§ Directions
The whole listing below is to be output exactly, with no line skipped.

§ Dataset records
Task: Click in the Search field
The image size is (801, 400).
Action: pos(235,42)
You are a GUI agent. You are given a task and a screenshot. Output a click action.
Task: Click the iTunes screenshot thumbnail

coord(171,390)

§ Answer for this exercise
Task: Click in the Search field
The image size is (801, 400).
Action: pos(235,42)
You are a GUI agent. You are given a task and a screenshot. Output a click action.
Task: Click the iTunes screenshot thumbnail

coord(171,390)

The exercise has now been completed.